**Data listing**.
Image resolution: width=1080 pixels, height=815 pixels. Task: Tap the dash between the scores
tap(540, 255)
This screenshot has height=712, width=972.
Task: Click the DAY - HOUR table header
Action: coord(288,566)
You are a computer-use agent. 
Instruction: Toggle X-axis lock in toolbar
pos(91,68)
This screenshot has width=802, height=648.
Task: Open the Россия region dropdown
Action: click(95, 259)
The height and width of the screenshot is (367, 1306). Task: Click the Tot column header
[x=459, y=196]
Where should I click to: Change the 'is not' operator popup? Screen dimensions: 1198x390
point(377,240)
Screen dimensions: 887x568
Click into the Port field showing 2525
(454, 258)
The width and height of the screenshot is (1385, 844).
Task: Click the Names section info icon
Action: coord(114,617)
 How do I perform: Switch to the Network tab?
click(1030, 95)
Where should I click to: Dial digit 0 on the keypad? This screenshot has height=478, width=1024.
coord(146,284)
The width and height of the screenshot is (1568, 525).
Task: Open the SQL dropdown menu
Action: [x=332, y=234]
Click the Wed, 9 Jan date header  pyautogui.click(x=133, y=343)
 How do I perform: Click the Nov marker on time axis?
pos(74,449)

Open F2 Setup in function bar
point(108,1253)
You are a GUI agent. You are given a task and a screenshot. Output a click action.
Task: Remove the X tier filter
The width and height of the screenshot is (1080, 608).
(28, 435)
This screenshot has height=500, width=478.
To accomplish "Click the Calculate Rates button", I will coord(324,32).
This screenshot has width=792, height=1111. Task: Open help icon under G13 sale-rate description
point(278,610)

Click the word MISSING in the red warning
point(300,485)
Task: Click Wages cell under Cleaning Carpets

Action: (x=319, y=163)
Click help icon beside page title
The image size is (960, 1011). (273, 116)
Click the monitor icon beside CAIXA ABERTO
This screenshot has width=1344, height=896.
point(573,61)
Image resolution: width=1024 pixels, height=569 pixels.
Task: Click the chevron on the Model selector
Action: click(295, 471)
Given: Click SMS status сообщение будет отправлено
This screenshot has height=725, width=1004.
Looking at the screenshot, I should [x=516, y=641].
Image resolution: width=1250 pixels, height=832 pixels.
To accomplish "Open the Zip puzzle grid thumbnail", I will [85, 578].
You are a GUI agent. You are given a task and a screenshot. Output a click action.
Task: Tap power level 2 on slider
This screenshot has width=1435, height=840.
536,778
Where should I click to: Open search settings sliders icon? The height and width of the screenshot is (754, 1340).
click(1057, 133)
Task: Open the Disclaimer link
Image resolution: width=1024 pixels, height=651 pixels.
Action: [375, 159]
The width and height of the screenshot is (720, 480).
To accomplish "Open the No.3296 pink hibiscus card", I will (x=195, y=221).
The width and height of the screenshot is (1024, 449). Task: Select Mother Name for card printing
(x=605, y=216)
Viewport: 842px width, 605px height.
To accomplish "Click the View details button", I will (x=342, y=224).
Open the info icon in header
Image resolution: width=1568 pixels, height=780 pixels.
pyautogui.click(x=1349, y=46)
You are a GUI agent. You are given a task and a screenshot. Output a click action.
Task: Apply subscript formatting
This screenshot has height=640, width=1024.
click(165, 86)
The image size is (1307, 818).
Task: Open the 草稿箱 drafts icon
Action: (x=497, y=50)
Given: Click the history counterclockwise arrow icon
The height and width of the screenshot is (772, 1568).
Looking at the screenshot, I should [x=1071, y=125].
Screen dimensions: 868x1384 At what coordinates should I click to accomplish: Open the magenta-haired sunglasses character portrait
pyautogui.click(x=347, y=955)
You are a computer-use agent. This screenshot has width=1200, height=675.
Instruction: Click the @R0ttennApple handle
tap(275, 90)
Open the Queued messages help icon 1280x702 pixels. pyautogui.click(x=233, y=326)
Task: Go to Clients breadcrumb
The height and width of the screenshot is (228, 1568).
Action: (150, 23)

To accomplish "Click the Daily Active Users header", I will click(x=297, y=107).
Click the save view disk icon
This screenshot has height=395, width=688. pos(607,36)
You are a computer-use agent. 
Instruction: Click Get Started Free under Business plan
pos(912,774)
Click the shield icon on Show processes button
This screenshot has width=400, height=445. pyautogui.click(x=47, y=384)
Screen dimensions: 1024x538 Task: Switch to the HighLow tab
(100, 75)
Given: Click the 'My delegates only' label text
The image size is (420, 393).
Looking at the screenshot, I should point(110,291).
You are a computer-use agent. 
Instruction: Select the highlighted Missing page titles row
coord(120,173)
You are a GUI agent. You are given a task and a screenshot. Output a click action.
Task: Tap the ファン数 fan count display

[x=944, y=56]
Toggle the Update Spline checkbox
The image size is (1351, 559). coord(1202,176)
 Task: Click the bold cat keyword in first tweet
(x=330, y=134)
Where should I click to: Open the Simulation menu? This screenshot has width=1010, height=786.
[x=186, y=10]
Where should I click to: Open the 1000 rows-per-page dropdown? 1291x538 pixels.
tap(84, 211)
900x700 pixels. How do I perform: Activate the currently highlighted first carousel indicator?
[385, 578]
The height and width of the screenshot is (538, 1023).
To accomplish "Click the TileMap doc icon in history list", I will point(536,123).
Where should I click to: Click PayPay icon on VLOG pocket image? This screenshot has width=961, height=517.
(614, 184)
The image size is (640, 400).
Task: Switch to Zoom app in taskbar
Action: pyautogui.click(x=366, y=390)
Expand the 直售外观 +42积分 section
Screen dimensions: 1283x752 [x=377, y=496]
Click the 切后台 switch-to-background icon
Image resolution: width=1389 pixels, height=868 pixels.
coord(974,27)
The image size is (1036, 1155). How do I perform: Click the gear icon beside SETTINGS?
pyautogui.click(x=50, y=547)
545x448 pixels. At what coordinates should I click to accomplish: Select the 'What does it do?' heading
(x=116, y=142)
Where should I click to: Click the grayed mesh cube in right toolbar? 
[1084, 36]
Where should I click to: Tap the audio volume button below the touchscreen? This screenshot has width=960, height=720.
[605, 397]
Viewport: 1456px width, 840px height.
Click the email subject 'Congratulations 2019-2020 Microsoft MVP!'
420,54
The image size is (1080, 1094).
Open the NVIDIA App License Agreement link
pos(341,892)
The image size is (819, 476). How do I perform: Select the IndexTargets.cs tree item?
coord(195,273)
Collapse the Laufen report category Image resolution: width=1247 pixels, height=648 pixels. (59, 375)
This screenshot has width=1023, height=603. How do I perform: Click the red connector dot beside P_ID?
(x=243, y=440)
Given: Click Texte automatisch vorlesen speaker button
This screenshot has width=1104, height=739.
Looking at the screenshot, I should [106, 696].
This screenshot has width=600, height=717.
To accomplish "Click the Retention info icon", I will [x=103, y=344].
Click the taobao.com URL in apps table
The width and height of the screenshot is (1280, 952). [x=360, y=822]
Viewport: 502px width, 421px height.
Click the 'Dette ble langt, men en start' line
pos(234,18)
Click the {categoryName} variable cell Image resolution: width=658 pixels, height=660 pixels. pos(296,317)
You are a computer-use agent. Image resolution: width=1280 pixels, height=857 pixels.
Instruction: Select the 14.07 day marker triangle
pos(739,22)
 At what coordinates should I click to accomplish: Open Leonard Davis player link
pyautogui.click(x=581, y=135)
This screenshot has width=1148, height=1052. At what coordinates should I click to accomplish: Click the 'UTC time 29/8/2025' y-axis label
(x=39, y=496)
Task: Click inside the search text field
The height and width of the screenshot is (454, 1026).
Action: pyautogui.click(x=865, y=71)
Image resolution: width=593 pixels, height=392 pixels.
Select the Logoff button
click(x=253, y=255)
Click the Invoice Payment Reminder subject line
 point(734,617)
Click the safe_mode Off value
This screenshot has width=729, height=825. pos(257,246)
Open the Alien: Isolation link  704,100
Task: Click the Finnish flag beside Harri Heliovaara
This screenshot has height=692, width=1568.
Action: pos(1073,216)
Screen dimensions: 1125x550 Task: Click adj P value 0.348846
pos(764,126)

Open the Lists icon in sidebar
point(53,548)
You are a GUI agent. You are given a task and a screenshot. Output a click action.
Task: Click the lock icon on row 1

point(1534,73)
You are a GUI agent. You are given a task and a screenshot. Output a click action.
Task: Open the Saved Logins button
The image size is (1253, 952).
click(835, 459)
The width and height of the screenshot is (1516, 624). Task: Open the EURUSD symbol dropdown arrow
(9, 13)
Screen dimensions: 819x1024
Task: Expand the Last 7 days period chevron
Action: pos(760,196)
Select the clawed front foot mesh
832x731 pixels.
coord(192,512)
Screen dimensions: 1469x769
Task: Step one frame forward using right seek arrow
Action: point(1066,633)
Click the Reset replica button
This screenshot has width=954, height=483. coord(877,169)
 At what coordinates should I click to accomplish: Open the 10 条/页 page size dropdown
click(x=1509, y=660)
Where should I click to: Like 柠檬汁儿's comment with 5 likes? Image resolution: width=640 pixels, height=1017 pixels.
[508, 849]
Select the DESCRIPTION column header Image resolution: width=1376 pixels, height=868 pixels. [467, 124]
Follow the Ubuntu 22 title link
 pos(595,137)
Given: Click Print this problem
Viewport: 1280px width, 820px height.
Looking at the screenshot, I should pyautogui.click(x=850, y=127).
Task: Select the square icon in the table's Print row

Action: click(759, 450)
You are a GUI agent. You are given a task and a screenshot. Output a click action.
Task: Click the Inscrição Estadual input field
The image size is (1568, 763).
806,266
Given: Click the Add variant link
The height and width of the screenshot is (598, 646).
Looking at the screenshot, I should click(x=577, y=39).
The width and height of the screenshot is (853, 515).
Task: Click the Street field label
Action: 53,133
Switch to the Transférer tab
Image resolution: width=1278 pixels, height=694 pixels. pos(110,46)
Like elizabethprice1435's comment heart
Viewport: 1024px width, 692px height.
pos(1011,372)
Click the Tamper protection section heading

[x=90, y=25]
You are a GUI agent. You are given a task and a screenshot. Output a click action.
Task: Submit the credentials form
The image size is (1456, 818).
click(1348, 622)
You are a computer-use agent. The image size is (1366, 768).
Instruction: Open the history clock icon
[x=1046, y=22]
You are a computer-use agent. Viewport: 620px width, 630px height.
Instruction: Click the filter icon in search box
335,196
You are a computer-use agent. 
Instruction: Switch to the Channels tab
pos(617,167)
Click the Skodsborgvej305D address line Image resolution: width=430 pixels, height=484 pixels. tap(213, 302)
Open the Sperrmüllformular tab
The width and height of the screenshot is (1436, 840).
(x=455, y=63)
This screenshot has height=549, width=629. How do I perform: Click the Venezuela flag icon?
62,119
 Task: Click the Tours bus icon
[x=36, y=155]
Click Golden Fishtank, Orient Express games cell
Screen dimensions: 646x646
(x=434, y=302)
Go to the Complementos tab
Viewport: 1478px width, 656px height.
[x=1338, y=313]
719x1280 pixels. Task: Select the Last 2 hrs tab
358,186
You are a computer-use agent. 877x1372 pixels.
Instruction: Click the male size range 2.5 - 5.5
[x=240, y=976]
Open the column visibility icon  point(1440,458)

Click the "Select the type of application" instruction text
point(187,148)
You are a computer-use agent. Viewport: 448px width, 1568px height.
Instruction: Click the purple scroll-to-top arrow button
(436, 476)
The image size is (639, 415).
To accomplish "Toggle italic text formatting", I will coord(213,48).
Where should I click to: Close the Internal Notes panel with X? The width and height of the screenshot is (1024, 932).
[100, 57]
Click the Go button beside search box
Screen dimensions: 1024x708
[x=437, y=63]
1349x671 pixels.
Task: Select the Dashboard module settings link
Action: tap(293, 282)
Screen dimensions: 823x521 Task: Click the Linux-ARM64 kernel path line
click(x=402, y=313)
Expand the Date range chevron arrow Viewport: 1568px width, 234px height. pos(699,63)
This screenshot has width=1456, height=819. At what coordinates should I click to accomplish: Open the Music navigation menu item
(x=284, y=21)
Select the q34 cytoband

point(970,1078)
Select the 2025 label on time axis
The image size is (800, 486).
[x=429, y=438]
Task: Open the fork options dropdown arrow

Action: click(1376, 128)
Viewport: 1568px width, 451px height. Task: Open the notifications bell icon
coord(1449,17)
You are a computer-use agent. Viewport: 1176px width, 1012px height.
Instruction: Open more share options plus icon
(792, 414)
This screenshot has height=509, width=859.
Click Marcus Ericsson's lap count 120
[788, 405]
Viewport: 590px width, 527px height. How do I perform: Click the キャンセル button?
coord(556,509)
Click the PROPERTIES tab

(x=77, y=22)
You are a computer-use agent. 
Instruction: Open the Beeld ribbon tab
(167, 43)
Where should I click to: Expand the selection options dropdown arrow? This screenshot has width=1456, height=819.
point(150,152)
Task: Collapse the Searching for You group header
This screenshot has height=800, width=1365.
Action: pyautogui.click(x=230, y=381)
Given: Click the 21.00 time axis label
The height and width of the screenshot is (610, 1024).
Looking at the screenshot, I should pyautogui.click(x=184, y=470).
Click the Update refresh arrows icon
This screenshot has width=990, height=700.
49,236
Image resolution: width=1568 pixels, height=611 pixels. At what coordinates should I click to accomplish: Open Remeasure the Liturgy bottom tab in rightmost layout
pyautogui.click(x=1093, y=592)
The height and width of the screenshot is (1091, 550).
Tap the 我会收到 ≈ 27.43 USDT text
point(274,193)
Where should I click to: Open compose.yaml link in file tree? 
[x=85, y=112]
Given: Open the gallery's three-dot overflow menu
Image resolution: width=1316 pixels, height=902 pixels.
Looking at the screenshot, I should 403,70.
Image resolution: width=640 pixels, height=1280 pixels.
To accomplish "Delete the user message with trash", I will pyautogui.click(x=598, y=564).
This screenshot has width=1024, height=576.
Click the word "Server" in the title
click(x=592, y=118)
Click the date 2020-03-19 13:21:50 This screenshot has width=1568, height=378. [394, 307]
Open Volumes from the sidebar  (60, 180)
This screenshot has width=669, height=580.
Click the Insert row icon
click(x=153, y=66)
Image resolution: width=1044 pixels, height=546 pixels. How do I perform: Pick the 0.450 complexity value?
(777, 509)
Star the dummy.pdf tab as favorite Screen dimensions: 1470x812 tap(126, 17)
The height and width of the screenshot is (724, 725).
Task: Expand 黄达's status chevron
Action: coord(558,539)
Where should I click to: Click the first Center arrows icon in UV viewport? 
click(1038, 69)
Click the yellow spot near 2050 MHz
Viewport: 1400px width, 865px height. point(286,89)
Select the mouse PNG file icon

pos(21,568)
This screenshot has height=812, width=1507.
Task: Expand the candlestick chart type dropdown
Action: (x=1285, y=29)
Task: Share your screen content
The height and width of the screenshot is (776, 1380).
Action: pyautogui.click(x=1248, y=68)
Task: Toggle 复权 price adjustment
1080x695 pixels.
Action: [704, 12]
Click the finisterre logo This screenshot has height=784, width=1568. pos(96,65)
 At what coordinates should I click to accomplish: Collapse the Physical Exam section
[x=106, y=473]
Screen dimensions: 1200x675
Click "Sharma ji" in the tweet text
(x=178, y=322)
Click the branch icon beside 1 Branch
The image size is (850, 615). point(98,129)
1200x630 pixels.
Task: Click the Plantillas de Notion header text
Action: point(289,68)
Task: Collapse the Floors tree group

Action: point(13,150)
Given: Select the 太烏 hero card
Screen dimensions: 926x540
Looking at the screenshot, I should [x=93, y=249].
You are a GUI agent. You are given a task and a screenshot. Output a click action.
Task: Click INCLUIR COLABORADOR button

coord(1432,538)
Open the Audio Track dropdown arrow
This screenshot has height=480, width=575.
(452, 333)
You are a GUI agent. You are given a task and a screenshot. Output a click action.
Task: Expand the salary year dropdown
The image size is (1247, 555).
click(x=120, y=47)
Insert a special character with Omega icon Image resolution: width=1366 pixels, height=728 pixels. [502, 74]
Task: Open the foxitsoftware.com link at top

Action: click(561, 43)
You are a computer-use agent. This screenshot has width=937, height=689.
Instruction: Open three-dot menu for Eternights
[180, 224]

**Try it**.
Each line of the records that holds the word "formatting" should be copied out.

**Solved exercise**.
Task: Apply subscript formatting
To accomplish "Toggle italic text formatting", I will coord(213,48).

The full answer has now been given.